De acordo com as estatísticas fornecidas pelo Tribunal Constitucional, o número total de casos decididos pelo Tribunal Constitucional em 2019 foi de 1683. Ao pesquisar o ano de 2019 na sua base de dados online, pode-se ver que apenas 785 casos foram publicados online.1

No que diz respeito ao Supremo Tribunal de Justiça, de acordo com as estatísticas do Ministério da Justiça, o Supremo emitiu 1463 decisões de recurso (“Recursos de Revista”) relativas ao ano de 2019, mas apenas 785 foram publicadas online, dificultando-se assim o denominado recurso por conflito jurisprudencial previsto no artigo 688 do CPC,2 visto que os cidadãos não têm um cabal conhecimento das decisões tomadas por este Tribunal.

Com respeito aos Tribunais de Recurso (“Tribunais da Relação”), 14.948 decisões de recurso (“Recursos de Apelação”) foram decididas em 2019, mas apenas 3643 decisões foram publicadas online (um rácio de cerca de 5 para 1 decisões/decisões publicadas).3

Para além da quantidade dos dados, o que também é relevante avaliar é a qualidade dos dados.
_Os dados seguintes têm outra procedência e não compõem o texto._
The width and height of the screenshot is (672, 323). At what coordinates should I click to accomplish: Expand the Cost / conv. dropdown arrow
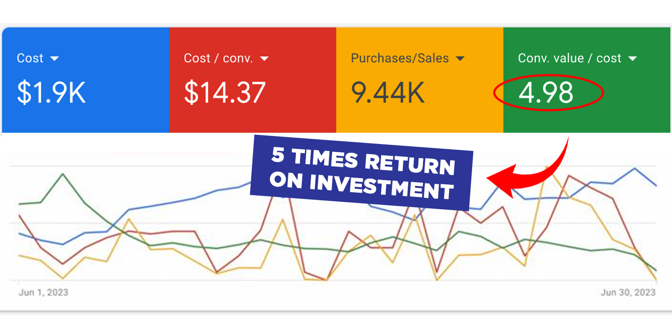click(264, 59)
Em Portugal as decisões judiciais só estão disponíveis no formato (X)HTML. Outros formatos, como o XML, seriam preferíveis como um formato de dados aberto para reutilização, uma vez que metadados, como data, decisão e partes relevantes, poderiam ser mais facilmente codificados em parte do ficheiro XML.4

QUESTÕES FREQUENTES

Qual a importância de aumentar o escrutínio das decisões judiciais? Isso não pode promover uma politização e uma mediatização excessiva da Justiça?

A divulgação de decisões jurisprudenciais permite a sua análise académica. Podem ser analisadas, de forma descritiva ou crítica, decisões específicas, ou conjuntos de decisões, para identificar tendências. Esta análise permite avaliar de forma mais completa e rigorosa a forma como a lei e o Direito se encontram, efetivamente, a ser aplicados, com destaque para análises setoriais, que permitam avaliar a forma como certas áreas do Direito funcionam, na prática.
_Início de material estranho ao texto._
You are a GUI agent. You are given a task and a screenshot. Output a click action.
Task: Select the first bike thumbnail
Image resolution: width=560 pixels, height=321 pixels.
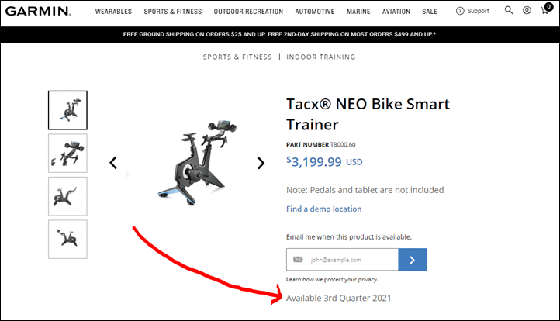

Do ponto de vista das políticas públicas, esta análise é essencial para compreender a efetividade prática das leis, face aos objetivos subjacentes às mesmas, e para procurar compreender o impacto social e/ou económico das decisões jurisprudenciais.

Qual a importância de dinamizar o debate jurisdicional?

A divulgação das decisões dos tribunais permite a que os vários tribunais conheçam as decisões dos seus pares e dos tribunais superiores. Este conhecimento permite aos tribunais terem em consideração essas decisões, aproximando-se ou afastando-se, de forma fundamentada, das mesmas.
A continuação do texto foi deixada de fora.